_Extract provided_.
*****
King Herod Agrippa I was the grandson of Herod the Great, who had ordered the murder of infants in an attempt to kill baby Jesus in Matthew 2. Herod Agrippa I was the nephew of Herod Antipas, who murdered John the Baptist (Mark 6) and examined Jesus on Good Friday (Luke 23). Herod Agrippa I was also the father of Herod Agrippa II, who heard the defense of Paul before Festus in Acts 25. Herod's daughter, Berenice, had an affair with the Roman emperor Titus, who destroyed Jerusalem in 70 AD and ended the Jewish Revolt.

Herod Agrippa I himself ordered the beheading of James (Acts 12:2) and then put Peter into prison, although Peter was miraculously freed (Acts 12:3-10). Herod died when he was forming an alliance with other rulers who said he was a god; Herod didn't deny not, and was struck down by an angel of the Lord (Acts 12:20-23). Secular Roman records give a slightly different account, but also record Herod being struck down unexpectedly.


The death of Herod is recounted by Luke in the Book of Acts and Josephus in the Antiquities of the Jews.

Acts 12:20-25: He had been very angry with the Tyrians and Sidonians. Together they presented themselves before him. They won over Blastus, who was in charge of the king’s bedroom, and through him they asked for peace, because their country was supplied with food from the king’s country. So on an appointed day, dressed in royal robes and seated on the throne, Herod delivered a public address to them. The assembled people began to shout, “It’s the voice of a god and not of a man!” At once an angel of the Lord struck him because he did not give the glory to God, and he became infected with worms and died. Then God’s message flourished and multiplied. After they had completed their relief mission, Barnabas and Saul returned to Jerusalem, taking along John who is called Mark.
*****
_Required work_. Reproduce the passage on Herod Agrippa I from "Herod Agrippa I himself" up to and including "struck down unexpectedly.", swapping "beheading" for "execution".

Screenshot grounding data
*****
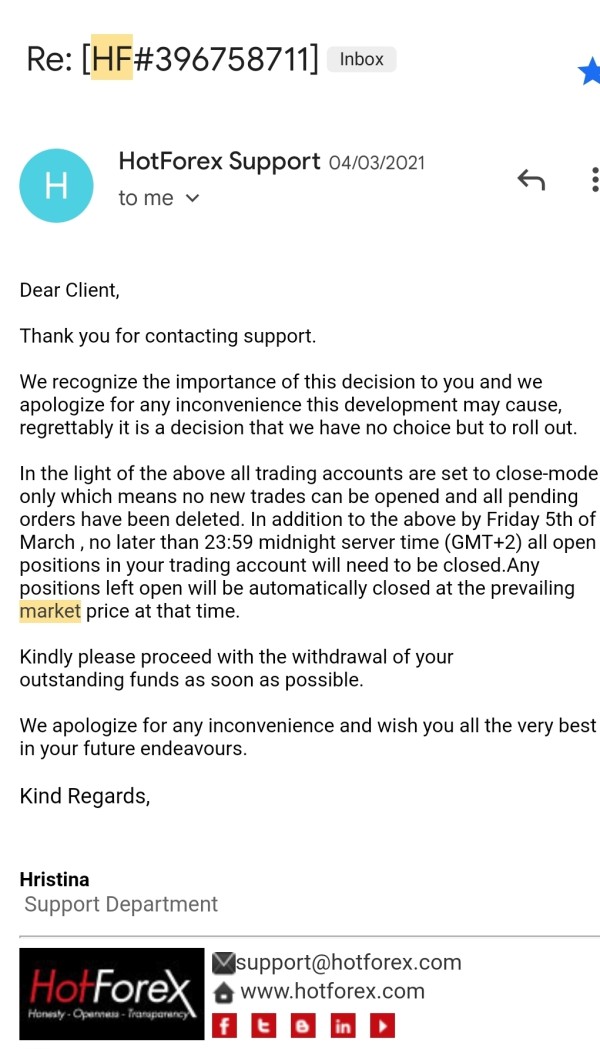Tap the Inbox label tag
The width and height of the screenshot is (600, 1049).
click(361, 59)
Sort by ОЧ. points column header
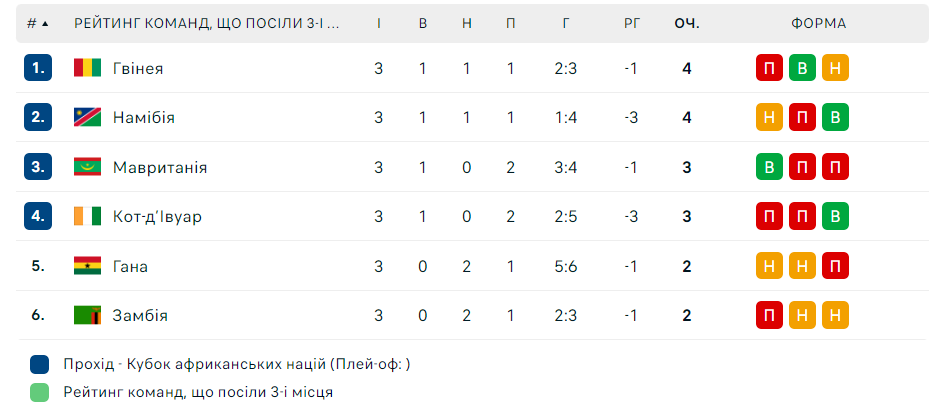943x409 pixels. 686,23
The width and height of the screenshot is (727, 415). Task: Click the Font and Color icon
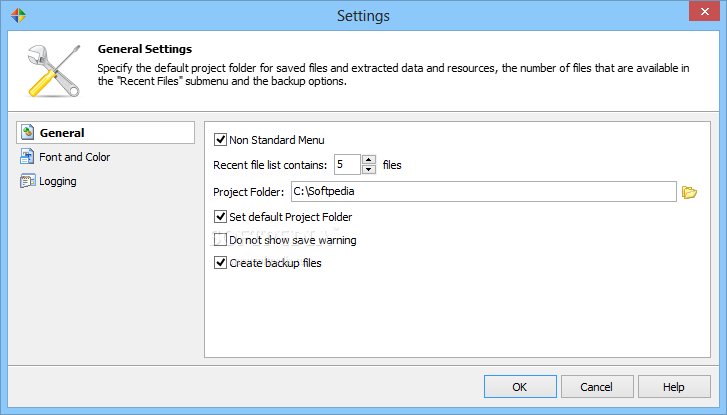[x=27, y=157]
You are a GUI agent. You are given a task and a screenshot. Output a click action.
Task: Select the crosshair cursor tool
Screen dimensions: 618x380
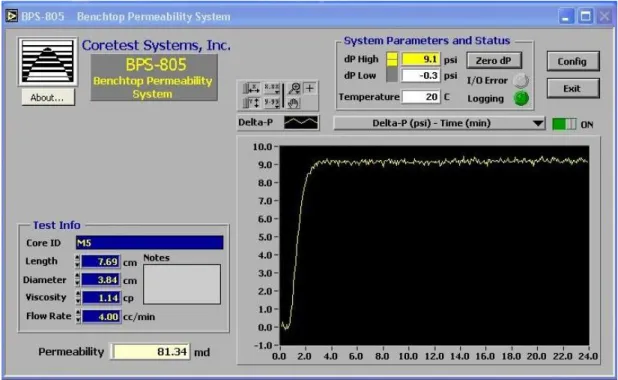(309, 88)
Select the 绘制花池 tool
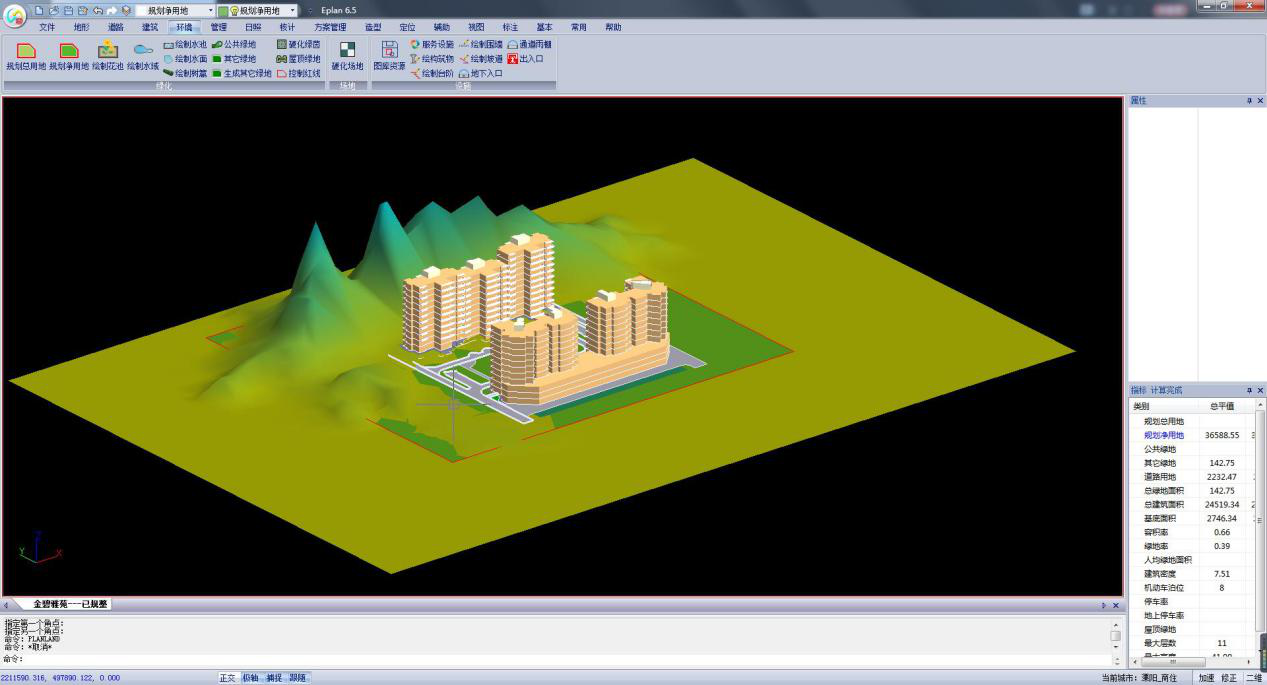Image resolution: width=1267 pixels, height=685 pixels. click(x=108, y=52)
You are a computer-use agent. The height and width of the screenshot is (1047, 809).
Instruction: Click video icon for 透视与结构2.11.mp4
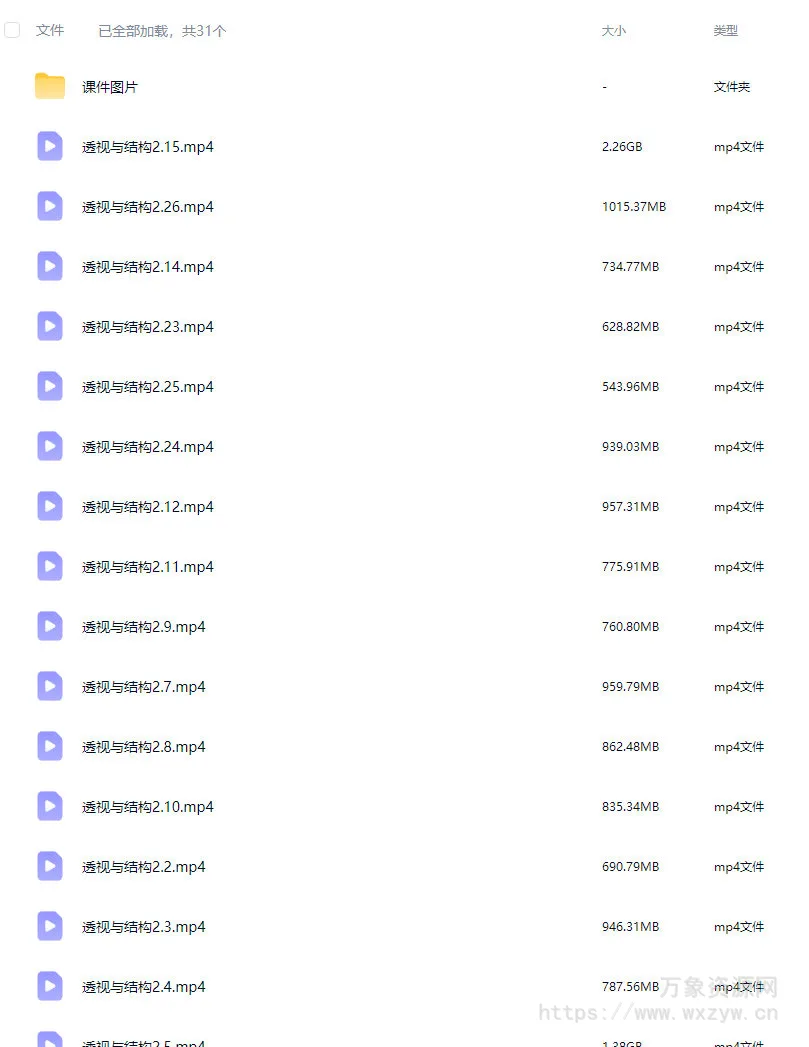[49, 566]
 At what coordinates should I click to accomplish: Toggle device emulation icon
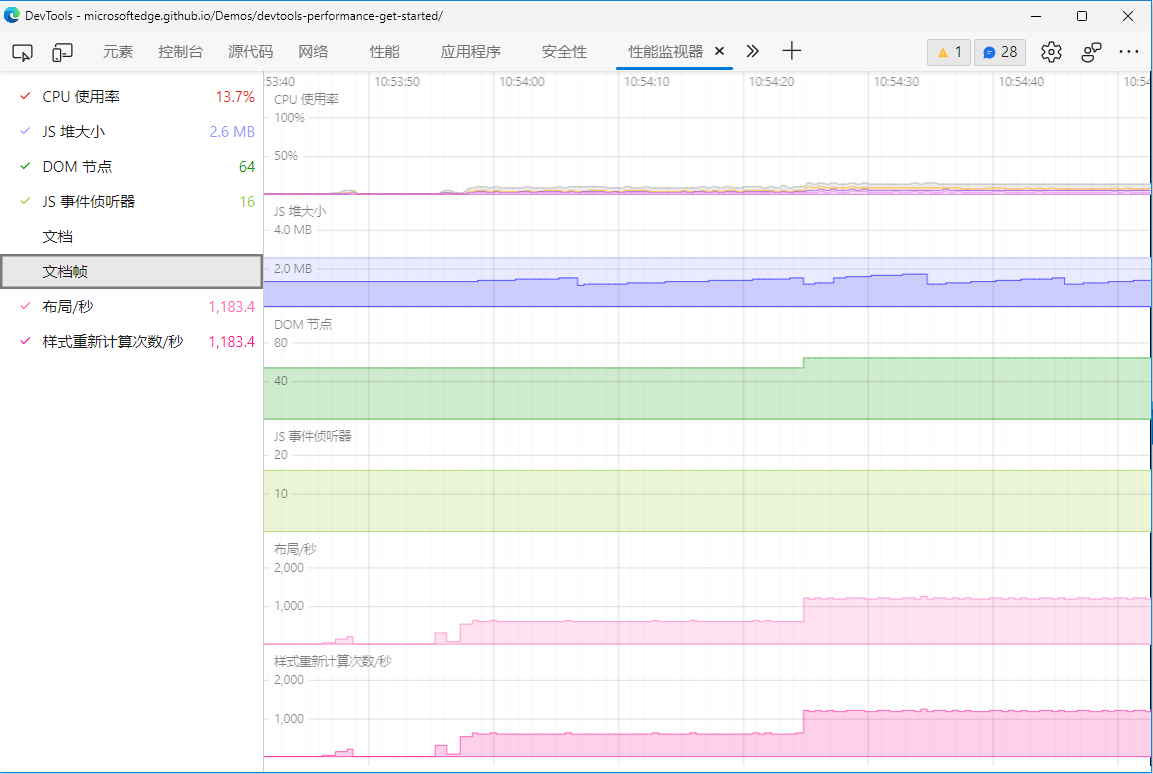click(x=63, y=52)
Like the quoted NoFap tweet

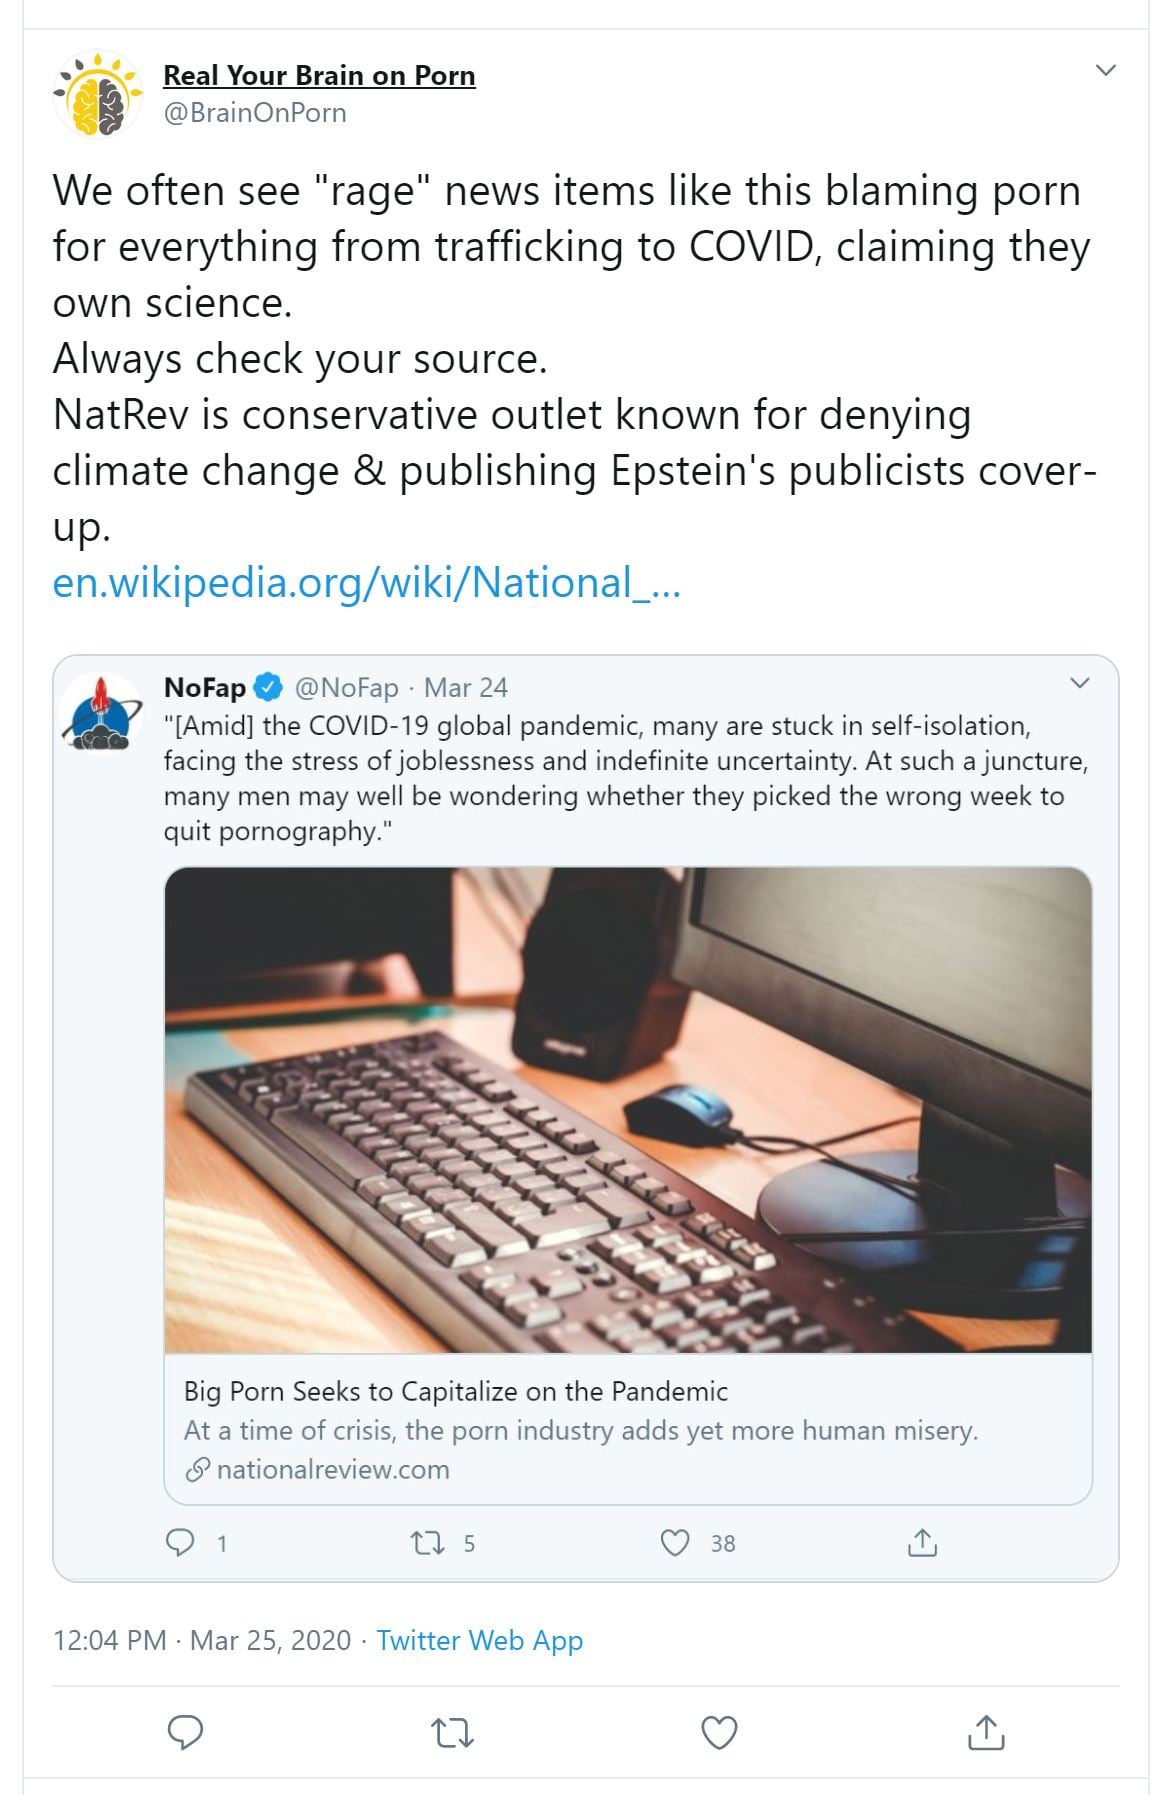[x=676, y=1542]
*****
_Exercise answer_.
Herod Agrippa I himself ordered the execution of James (Acts 12:2) and then put Peter into prison, although Peter was miraculously freed (Acts 12:3-10). Herod died when he was forming an alliance with other rulers who said he was a god; Herod didn't deny not, and was struck down by an angel of the Lord (Acts 12:20-23). Secular Roman records give a slightly different account, but also record Herod being struck down unexpectedly.